Hello,
I just stumbled on this thread. I am the designer of the Xosera retro video project (along with Roscopeco who designed the Xosera hardware board and the copper co-processor - and the main computer I am using with it).
? For me, a good retro computer has to have "fun" retro graphics and an FPGA is the closest thing to making a custom ASIC "video chip" for that right now. VERA seems a
very nice design, but it wasn't clear it would be open originally which is why I started on Xosera (besides wanting an excuse to
really learn Verilog). Xosera was started before I was even sure what FPGA the X16/VERA was going to use. Xosera is trying to extend the rosco_m68k system to be "kind of similar" to Amiga or Atari ST era computers for graphics (with a some SNES and other tiled systems mixed in due to VRAM limits).
? I have been a game developer for a fair number of decades (for 6502, 68K and many other systems) and I basically tried to cram in as many "video chip" features in as possible that would make sense to use to "make a game" (or demoscene demo etc.) with 128KB of VRAM and a retro CPU. The 128KB of "VRAM" (SPRAM) seemed just enough for a reasonable video design (with some clever retro tricks - not for brute force true-color bitmaps [boring]).
The design has pretty much exceeded my expectations, but I am currently running up on some resource limits of the FPGA now when I enable every option. The 4 channel Amiga-like audio was a bit more "expensive" than I was hoping. Currently it seems I can fit 2-channels of audio with most of the other important features (dual playfields, blitter, copper), but I really want four channels (for good MOD audio sources).
? I had certainly intended to include sprites (or at least one for an "easy" mouse cursor), but this resource limit is making me having to rethink things a bit. I will mention the included blitter can draw a large number of blitter-objects so it is not totally clear to me that sprites are required (in my initial testing I can erase and re-draw ~10 32x16 16-bpp objects in the VBLANK interval - so quite a large number should be possible with double buffering). A few sprites would be very handy though...
As far as DMA bandwidth, Wavicle is correct that *if* you use full horizontal resolution (640 or 848 for 16:9) on both play-fields with both showing 8-bpp, there is indeed no more memory bandwidth during the pixel scan out time. However this isn't generally realistic, because of VRAM limits so as a practical matter you probably are going to either be horizontally pixel doubling or using 4-bpp - or both (I will mention Xosera does also have 10KB of "tile" memory that can be accessed in parallel with VRAM, so sprites
could live there).
Given all that, still sprite bandwidth is "not really a big problem" (vs the FPGA being "full") because there are a quite a lot of off-screen cycles where the sprite DMA could occur (~275 of them on each line before the first pixel, this is also where the audio DMA currently occurs). So using this DMA time, the sprite "line buffers" could be filled before scan-out (and then overlaid on top of play-field at the appropriate horizontal pixel).
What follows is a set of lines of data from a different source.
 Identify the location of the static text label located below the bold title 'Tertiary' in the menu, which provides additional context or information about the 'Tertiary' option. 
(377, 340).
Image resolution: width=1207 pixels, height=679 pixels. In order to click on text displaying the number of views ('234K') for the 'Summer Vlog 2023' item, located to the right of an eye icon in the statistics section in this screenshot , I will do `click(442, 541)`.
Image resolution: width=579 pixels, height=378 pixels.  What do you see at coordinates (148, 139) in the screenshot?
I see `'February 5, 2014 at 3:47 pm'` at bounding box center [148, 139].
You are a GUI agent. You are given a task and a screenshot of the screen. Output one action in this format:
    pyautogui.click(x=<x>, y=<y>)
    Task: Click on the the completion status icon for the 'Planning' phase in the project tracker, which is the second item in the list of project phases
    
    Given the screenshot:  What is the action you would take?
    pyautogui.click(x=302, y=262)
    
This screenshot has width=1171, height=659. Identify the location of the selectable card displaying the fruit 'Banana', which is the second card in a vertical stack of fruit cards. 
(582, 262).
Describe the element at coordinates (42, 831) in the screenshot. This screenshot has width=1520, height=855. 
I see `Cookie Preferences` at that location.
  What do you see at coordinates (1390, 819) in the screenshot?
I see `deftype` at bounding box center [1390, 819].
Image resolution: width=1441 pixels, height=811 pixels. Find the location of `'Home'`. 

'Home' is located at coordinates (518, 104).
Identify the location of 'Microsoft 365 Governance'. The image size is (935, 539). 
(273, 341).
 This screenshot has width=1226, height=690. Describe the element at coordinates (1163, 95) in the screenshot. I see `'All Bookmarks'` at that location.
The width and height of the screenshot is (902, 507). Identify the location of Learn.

I still hope to optimize and trim to get pretty much everything fitting, I am making slow progress (it is close - but the routing gets problematic). For sure I plan to make some sprites available an option in the design (even if you can't enable *all* the options at once using this small FPGA). Xosera has already been ported to other larger FPGAs (ECP5) as well as hooked up to a 6502 system
https://zeromips.org/posts/2022-03-20-xosera/ (with a nice demo ported over too, linked below). Even though Xosera was designed for use with 68K, since it is using an 8-bit parallel bus interface, pretty easy to use with any 8-bit CPU (main issue is level conversion or running at 3.3v - like I did with AVR). So lots of "retro" possibilities.
I am still working on the SystemVerilog design, but I look forward to writing some 68K (and 6502) code to do some fun things on Xosera eventually. I love all the older systems and programming them (and FPGAs to make new modern-retro designs).